• [Task prompt]: Print the entries exactly as given.

• [Data for this exercise]:
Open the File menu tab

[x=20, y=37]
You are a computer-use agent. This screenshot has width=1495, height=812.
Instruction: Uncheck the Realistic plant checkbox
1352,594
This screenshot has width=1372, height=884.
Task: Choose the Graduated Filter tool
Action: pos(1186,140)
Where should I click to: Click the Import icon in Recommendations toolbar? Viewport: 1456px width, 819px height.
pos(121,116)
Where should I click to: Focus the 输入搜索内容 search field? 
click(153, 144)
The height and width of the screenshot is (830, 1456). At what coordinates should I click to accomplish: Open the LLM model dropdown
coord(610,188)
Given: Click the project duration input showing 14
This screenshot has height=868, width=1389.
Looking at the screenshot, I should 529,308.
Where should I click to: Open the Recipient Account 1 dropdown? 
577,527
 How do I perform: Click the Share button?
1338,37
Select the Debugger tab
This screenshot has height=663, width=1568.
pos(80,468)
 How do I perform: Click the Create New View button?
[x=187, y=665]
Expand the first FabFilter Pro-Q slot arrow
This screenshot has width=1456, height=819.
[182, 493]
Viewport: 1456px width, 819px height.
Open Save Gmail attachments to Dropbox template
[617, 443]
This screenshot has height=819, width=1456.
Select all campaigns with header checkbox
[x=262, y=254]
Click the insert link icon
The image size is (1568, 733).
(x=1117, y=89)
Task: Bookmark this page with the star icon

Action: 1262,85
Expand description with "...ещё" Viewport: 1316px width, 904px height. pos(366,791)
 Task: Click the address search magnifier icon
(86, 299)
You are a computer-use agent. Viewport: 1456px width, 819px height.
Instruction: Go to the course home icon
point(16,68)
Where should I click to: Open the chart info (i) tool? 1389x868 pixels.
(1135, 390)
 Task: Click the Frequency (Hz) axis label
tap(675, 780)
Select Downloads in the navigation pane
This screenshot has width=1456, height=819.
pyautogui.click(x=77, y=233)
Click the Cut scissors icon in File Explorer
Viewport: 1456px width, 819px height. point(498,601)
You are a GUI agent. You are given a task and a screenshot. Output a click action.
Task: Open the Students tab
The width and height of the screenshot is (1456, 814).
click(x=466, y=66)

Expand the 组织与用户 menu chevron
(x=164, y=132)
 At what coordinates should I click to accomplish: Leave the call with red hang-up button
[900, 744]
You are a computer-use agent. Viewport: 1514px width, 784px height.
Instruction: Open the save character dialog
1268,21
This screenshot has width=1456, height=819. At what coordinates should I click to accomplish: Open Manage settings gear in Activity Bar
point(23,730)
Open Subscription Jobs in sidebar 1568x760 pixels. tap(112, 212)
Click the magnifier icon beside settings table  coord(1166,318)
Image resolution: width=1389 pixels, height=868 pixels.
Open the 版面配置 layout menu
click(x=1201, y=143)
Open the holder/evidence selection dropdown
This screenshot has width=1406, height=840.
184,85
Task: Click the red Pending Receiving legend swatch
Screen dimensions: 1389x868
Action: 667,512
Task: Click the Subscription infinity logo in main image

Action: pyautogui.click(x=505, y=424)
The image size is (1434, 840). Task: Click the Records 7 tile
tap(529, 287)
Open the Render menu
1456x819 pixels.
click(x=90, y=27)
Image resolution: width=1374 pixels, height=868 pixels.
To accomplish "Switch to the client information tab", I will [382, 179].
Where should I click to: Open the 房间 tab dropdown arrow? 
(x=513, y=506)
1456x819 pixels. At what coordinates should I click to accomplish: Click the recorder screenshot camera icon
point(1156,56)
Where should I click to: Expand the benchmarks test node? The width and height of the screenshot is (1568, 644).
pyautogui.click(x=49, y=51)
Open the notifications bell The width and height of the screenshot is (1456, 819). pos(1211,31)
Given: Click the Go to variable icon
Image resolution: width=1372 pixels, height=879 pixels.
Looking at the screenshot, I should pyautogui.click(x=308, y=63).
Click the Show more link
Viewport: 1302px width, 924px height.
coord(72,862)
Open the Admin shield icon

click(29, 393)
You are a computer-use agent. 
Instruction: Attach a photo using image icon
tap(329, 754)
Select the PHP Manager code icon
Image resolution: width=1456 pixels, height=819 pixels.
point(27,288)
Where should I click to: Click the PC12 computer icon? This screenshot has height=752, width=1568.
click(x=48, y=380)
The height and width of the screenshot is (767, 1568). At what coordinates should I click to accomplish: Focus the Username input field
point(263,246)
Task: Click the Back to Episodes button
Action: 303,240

• [Completed exercise]:
Open the File menu tab

[x=20, y=37]
You are a computer-use agent. This screenshot has width=1495, height=812.
Instruction: Uncheck the Realistic plant checkbox
1352,594
This screenshot has width=1372, height=884.
Task: Choose the Graduated Filter tool
Action: pos(1186,140)
Where should I click to: Click the Import icon in Recommendations toolbar? Viewport: 1456px width, 819px height.
pos(121,116)
Where should I click to: Focus the 输入搜索内容 search field? 
click(153, 144)
The height and width of the screenshot is (830, 1456). At what coordinates should I click to accomplish: Open the LLM model dropdown
coord(610,188)
Given: Click the project duration input showing 14
This screenshot has height=868, width=1389.
Looking at the screenshot, I should 529,308.
Where should I click to: Open the Recipient Account 1 dropdown? 
577,527
 How do I perform: Click the Share button?
1338,37
Select the Debugger tab
This screenshot has height=663, width=1568.
pos(80,468)
 How do I perform: Click the Create New View button?
[x=187, y=665]
Expand the first FabFilter Pro-Q slot arrow
This screenshot has width=1456, height=819.
[182, 493]
Viewport: 1456px width, 819px height.
Open Save Gmail attachments to Dropbox template
[617, 443]
This screenshot has height=819, width=1456.
Select all campaigns with header checkbox
[x=262, y=254]
Click the insert link icon
The image size is (1568, 733).
(x=1117, y=89)
Task: Bookmark this page with the star icon

Action: 1262,85
Expand description with "...ещё" Viewport: 1316px width, 904px height. pos(366,791)
 Task: Click the address search magnifier icon
(86, 299)
You are a computer-use agent. Viewport: 1456px width, 819px height.
Instruction: Go to the course home icon
point(16,68)
Where should I click to: Open the chart info (i) tool? 1389x868 pixels.
(1135, 390)
 Task: Click the Frequency (Hz) axis label
tap(675, 780)
Select Downloads in the navigation pane
This screenshot has width=1456, height=819.
pyautogui.click(x=77, y=233)
Click the Cut scissors icon in File Explorer
Viewport: 1456px width, 819px height. point(498,601)
You are a GUI agent. You are given a task and a screenshot. Output a click action.
Task: Open the Students tab
The width and height of the screenshot is (1456, 814).
click(x=466, y=66)

Expand the 组织与用户 menu chevron
(x=164, y=132)
 At what coordinates should I click to accomplish: Leave the call with red hang-up button
[900, 744]
You are a computer-use agent. Viewport: 1514px width, 784px height.
Instruction: Open the save character dialog
1268,21
This screenshot has width=1456, height=819. At what coordinates should I click to accomplish: Open Manage settings gear in Activity Bar
point(23,730)
Open Subscription Jobs in sidebar 1568x760 pixels. tap(112, 212)
Click the magnifier icon beside settings table  coord(1166,318)
Image resolution: width=1389 pixels, height=868 pixels.
Open the 版面配置 layout menu
click(x=1201, y=143)
Open the holder/evidence selection dropdown
This screenshot has width=1406, height=840.
184,85
Task: Click the red Pending Receiving legend swatch
Screen dimensions: 1389x868
Action: 667,512
Task: Click the Subscription infinity logo in main image

Action: pyautogui.click(x=505, y=424)
The image size is (1434, 840). Task: Click the Records 7 tile
tap(529, 287)
Open the Render menu
1456x819 pixels.
click(x=90, y=27)
Image resolution: width=1374 pixels, height=868 pixels.
To accomplish "Switch to the client information tab", I will [382, 179].
Where should I click to: Open the 房间 tab dropdown arrow? 
(x=513, y=506)
1456x819 pixels. At what coordinates should I click to accomplish: Click the recorder screenshot camera icon
point(1156,56)
Where should I click to: Expand the benchmarks test node? The width and height of the screenshot is (1568, 644).
pyautogui.click(x=49, y=51)
Open the notifications bell The width and height of the screenshot is (1456, 819). pos(1211,31)
Given: Click the Go to variable icon
Image resolution: width=1372 pixels, height=879 pixels.
Looking at the screenshot, I should pyautogui.click(x=308, y=63).
Click the Show more link
Viewport: 1302px width, 924px height.
coord(72,862)
Open the Admin shield icon

click(29, 393)
You are a computer-use agent. 
Instruction: Attach a photo using image icon
tap(329, 754)
Select the PHP Manager code icon
Image resolution: width=1456 pixels, height=819 pixels.
point(27,288)
Where should I click to: Click the PC12 computer icon? This screenshot has height=752, width=1568.
click(x=48, y=380)
The height and width of the screenshot is (767, 1568). At what coordinates should I click to accomplish: Focus the Username input field
point(263,246)
Task: Click the Back to Episodes button
Action: 303,240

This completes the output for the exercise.